<<<<

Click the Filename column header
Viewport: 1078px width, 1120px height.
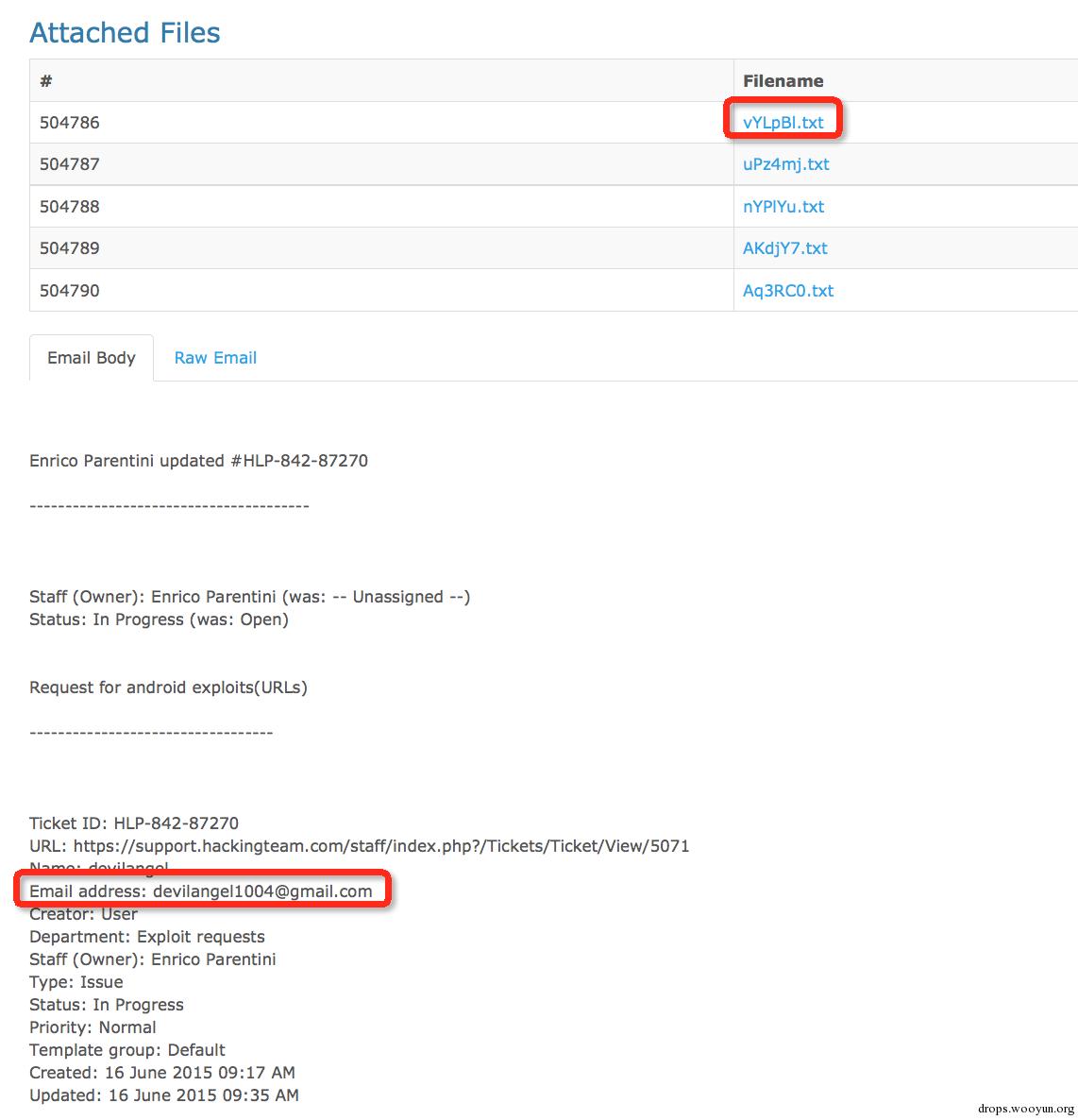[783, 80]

>>>>
<<<<

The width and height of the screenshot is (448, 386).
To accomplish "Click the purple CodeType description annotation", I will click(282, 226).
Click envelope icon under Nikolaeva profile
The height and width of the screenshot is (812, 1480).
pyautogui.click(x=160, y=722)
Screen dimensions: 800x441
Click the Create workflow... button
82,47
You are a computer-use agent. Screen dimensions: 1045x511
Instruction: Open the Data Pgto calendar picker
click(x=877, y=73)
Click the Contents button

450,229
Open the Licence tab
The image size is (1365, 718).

>>>>

**Assignment:** In the listing above, locate the line containing "Instruction: Open the" and the line containing "The image size is (1365, 718).". Transcribe those two lines and everything between them, exactly as written.

**Output of the task:**
Instruction: Open the Data Pgto calendar picker
click(x=877, y=73)
Click the Contents button

450,229
Open the Licence tab
The image size is (1365, 718).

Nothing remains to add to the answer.